Corporate social responsibility (CSR) directives — including supplier diversity — have been growing in importance among many supply management organizations. Meeting CSR goals rose to a top-10 issue for the procurement function, according to The Hackett Group’s 2021 CPO-agenda report. And such directives are on the road to becoming an even greater imperative.
By 2025, companies globally expect to increase their diversity spend goals by 50 percent to an average of 13 percent of spend, with an average goal of reaching 8 percent in diversity spend in 2021, according to a study by The Hackett Group, a Miami-based business consultancy.
Currently, they devote 7.2 percent of their spend with businesses owned by underrepresented groups — or US$72 million per billion dollars of total spend, the report states. Top organizations plan to go even further: They expect to devote 20 percent of their spend with diverse-owned businesses by 2025. And nearly 30 percent of organizations say they are setting formal supplier diversity spending goals for the first time.

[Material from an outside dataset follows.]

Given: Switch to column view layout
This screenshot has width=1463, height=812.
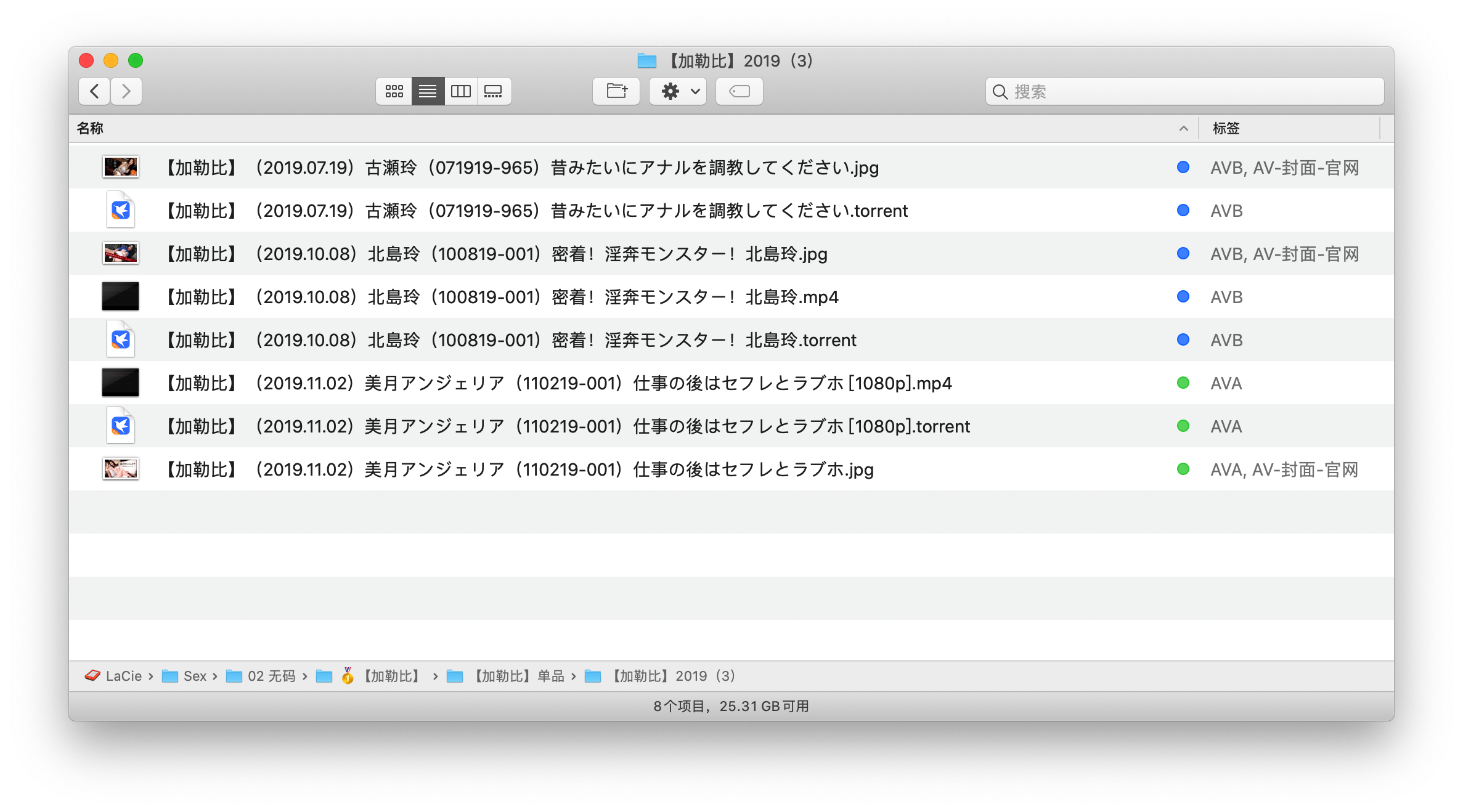Looking at the screenshot, I should coord(459,92).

This shift is encouraging, says Tarun Puri, senior director at The Hackett Group, and Laura Gibbons, its senior research director, supply chain and procurement. Over the past five years, many companies have been “advancing and focusing their supply diversity programs more thoughtfully because they were getting a lot of value out of them, not because it was just something that they needed to do,” Puri says.
In the past 12 to 15 months — with increased awareness of social issues — the push to do so has been a direct outcome with companies proactively and intentionally committing to social reform and making a positive impact, he says. Whereas before it was hard to get executive support for such programs, there has been a dramatic shift, Puri says: “Now, CEOs and board level executives are asking procurement and supply organizations, ‘What are we doing about supplier diversity?’ ” and setting goals.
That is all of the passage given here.